How do we analyze and use all this data streaming toward us? Is the volume so large that we toss out traditional approaches to view and search information such as thesauruses, taxonomies, and concept maps? Or do we still need to consider both the medium and the meaning? I've always felt that Aristotle's approach would work to manage information, and were he here today he might say we need both. He believed that all reality consisted of matter and form, and that a substance combines both. All the building materials (matter) for a house are not themselves a dwelling. They become a house only when built to a specific set of plans (the form). Big Data is the matter. How can anyone determine the form in this mashup of tweets, geolocation and instrument data, photo metadata, office documents, structured data, and the like?
The three V's have spawned new technologies such as Hadoop, the Apache open source software framework, and MapReduce, a processing model developed by Google and now open sourced freely and distributed by Apache. These corral the data, but they don't provide powerful means to analyze it.
Does the exponentially growing magnitude of all three V's require a different analysis approach? To gain insight into this, I discussed these issues with John Felahi and Steven Toole of Content Analyst Co.
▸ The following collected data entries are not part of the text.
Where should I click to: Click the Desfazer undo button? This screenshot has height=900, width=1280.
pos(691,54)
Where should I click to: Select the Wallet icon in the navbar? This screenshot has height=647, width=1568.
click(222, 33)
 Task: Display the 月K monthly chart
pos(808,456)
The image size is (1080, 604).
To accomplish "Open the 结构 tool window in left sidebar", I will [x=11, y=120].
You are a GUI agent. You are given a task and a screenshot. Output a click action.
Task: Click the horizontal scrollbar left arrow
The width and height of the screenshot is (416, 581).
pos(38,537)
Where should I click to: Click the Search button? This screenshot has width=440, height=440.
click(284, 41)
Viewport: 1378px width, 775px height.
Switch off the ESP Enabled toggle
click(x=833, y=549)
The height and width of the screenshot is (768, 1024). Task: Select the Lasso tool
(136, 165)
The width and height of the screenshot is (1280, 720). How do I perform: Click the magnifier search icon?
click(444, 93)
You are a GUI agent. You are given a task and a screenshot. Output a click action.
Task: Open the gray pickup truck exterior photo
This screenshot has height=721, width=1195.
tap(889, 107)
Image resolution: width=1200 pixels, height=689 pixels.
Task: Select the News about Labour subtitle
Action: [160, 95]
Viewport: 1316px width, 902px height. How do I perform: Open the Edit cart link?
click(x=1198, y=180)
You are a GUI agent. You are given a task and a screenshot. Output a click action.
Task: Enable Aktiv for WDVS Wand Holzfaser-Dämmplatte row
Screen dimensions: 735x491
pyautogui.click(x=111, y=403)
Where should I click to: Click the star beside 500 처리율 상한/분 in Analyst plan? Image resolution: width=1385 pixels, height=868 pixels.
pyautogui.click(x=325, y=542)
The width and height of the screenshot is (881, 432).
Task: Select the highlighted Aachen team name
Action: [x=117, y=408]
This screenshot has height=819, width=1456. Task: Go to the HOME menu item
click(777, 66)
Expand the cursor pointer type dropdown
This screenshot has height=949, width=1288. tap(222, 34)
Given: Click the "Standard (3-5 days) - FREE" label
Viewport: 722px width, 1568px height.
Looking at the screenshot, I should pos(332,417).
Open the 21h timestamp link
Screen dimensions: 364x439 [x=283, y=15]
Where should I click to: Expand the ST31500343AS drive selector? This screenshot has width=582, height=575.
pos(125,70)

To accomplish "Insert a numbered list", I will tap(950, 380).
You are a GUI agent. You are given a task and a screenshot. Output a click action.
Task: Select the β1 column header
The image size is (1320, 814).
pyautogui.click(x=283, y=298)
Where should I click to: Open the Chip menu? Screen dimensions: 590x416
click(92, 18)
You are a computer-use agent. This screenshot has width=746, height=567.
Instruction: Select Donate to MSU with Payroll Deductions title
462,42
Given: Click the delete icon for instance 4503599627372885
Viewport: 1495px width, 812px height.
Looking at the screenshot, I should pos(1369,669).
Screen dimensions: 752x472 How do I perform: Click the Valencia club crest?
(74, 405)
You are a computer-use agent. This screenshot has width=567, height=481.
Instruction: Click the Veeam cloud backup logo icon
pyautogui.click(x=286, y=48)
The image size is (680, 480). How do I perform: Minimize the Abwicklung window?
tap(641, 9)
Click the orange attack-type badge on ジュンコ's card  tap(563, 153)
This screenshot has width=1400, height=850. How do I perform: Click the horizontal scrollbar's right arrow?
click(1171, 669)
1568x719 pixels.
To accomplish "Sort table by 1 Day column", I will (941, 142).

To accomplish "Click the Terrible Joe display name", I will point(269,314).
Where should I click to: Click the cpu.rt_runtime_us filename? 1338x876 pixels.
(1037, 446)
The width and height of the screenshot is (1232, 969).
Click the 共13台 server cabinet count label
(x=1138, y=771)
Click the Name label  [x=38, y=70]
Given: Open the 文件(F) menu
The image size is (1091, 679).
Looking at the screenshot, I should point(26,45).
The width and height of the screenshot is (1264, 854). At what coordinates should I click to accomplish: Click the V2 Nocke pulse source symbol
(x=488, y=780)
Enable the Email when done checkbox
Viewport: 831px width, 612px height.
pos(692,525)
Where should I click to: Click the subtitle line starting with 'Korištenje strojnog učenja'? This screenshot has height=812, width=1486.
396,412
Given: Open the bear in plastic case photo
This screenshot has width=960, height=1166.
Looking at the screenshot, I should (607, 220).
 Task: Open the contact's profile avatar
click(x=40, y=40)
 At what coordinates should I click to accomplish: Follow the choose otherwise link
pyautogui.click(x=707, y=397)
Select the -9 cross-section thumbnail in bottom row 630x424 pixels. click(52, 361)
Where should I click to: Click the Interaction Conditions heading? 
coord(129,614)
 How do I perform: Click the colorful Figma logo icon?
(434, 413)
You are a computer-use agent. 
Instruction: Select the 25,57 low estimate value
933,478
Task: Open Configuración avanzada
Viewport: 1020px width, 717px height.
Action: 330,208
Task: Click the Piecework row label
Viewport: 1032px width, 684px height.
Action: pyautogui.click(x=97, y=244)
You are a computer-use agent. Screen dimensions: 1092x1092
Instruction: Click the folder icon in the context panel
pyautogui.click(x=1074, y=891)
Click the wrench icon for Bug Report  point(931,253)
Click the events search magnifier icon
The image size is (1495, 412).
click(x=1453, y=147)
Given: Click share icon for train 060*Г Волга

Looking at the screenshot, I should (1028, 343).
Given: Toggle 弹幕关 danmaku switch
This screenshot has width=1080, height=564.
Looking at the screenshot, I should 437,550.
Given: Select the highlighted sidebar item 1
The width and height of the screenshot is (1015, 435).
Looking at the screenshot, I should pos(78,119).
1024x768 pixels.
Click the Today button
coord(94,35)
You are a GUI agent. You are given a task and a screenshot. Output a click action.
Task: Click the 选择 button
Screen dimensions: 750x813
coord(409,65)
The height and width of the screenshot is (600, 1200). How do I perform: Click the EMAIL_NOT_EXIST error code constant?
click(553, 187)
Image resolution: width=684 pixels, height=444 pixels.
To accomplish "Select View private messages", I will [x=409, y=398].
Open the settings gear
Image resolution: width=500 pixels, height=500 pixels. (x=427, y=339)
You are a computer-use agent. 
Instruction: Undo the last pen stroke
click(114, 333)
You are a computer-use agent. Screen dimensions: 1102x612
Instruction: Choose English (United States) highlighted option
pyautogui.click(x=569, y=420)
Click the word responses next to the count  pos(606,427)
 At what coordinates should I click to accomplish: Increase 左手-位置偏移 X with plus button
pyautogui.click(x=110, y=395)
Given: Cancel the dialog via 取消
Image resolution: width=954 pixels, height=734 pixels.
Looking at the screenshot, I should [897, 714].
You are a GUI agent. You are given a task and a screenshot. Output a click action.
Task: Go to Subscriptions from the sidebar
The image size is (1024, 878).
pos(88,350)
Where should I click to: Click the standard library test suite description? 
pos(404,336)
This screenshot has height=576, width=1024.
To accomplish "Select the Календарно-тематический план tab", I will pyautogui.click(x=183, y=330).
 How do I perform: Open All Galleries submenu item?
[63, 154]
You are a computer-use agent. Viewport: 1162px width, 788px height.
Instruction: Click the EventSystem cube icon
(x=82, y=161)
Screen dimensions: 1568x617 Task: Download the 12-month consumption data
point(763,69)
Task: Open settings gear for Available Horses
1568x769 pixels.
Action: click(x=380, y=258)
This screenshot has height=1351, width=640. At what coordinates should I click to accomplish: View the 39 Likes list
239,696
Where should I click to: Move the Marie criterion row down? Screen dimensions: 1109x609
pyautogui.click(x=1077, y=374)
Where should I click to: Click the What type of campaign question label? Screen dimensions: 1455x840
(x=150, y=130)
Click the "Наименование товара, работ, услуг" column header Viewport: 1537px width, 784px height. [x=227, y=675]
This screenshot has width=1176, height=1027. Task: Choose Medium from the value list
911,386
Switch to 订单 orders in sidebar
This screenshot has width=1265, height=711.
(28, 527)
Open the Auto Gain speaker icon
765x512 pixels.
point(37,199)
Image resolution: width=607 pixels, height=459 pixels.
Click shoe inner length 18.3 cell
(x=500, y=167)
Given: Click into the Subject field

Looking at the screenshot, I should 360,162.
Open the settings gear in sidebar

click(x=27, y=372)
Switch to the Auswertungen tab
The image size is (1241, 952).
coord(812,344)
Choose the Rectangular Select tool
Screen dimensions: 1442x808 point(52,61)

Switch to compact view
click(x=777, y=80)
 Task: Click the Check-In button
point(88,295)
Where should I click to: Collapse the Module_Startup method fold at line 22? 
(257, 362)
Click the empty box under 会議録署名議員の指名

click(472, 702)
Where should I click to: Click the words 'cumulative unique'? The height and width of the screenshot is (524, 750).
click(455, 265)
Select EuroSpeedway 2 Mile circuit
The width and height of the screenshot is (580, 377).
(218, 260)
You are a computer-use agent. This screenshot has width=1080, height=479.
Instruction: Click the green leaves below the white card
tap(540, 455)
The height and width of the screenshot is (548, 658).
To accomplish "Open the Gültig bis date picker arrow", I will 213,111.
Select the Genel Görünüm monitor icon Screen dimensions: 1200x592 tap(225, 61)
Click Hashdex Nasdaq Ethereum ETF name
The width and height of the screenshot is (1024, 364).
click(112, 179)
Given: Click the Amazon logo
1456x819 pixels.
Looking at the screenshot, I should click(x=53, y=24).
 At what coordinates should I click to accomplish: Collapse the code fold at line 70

They insist that traditional search tools (and the Aristotelian approach) are great when you know exactly what you are looking for, such as a document by a specific person or title. An alternative is the Bayesian approach, a search technology that uses probability to infer meaning statistically. They feel this technique too has its Achilles' heel: language dependency, leading to the need for expensive prepackaged thesauri. Moreover, Bayesian's precision can degrade as data volumes increase. The alternative, Felahi and Toole assert, is radically different and is based on a mathematical technology they call Latent Semantic Analysis, aka LSA (Content Analyst is the original patent holder for this technology). Content Analyst has produced a product based on LSA called CAAT. Essentially a text analytics add-on to other search systems, CAAT is open source or vendor-proprietary. According to Content Analyst, CAAT can turn content in any language or format into geometry, up to hundreds of dimensions. CAAT looks for patterns that do not require knowing the language, yet (Content Analyst claims) it can produce precise, consistent categorization. CAAT skirts the issue of different languages or vocabularies (because it doesn't need them), but Content Analyst says it can serve up dynamic clusters of information, concept-based categorization, meaningful summaries, and effective conceptual search. I did not see a demo (CAAT is a toolkit that Content Analyst's technology partners build into products) but did look at some partner references. What I saw suggests CAAT tackles a wide variety of text analysis problems. I will follow up with an on-site visit.
Is it time to switch from Aristotle to Marshall McLuhan's "medium is the message"? Does understanding Big Data require a fundamentally different approach? Or should we look for a middle ground, expressed by Thomas Aquinas, an avid scholar of Aristotle's work: Truth lies between the extremes. Big Data won't be wished away. We probably must expand our analytics toolkit. This means keeping old approaches for manageable sets of data open to traditional approaches, but keeping our options open to algorithmic approaches such as LSA when volume or velocity overwhelms us.